With the road to Stop 13 blocked off by police, the bus had no choice but to detour from Stop 12 directly to 14 — miles from the Fisherman’s Bastion, and at the bottom of the hill to boot. “I like that we’ve been on this tour enough times that we know this is a massive detour,” commented Andy, and we all nodded resignedly — we just about could’ve given the audio tour ourselves (“You can see from the lack of greenery in this area that we are, all together now, still down town!”) A look over the map and some hard decisions: we would alight on the other side of the bridge, in Pest, then walk back over and take the Fenicular up the hill. The rest of the plan fell into place.

The scale of things is just crazy here: I keep imagining just how much money and effort has gone into building the massive palatial buildings and soaring monuments. Money which — nowadays — Budapest doesn’t have; it hasn’t quite recovered from the two world wars, although it is certainly doing well now. I think we’ll have to come back in a couple of years (maybe a decade) and see how she’s gettin’ on…

The fenicular was fun — two cable cars, really, on the same cable. I muse with the idea of using the weight of the tourists at the top to drag those at the bottom up via a pulley system, but realise that the system only works if there are more tourists at the top than at the bottom — unlikely at best. We look for the infamous wine bar, and even find it, but are dismayed to find it not only closed, but locked! Shut down permanently?!

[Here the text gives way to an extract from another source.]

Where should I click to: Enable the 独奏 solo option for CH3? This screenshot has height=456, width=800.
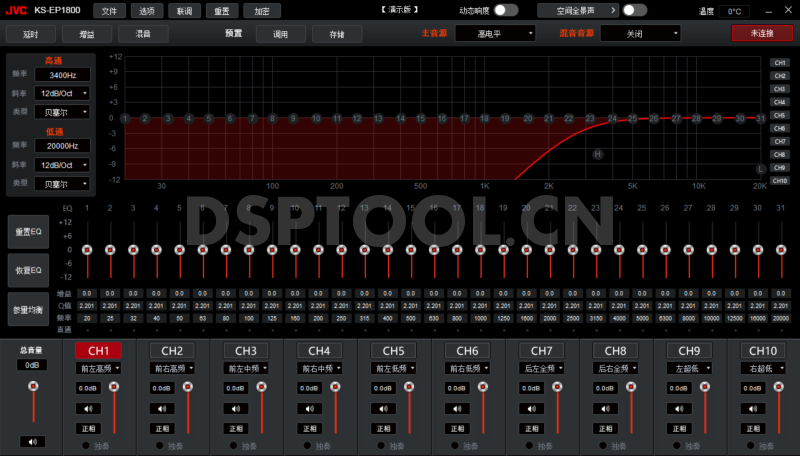[233, 445]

Sometime during the day we find an archery practise range (well, a tourist-ified range, at least) and spend a couple of euro (ha ha! They take euro coins!) shooting arrows into a nearby target — or the ground, a tree, a passing tourist. After a bad start I get all “Robin Hood” and land one in the bullseye … which would be impressive if we weren’t only a few feet away from the covered hay-bale targets!

Tomorrow is our last day, and we’ll take our leave from Andy — he goes back to London, we go onto Poland. Time is absolutely flying by!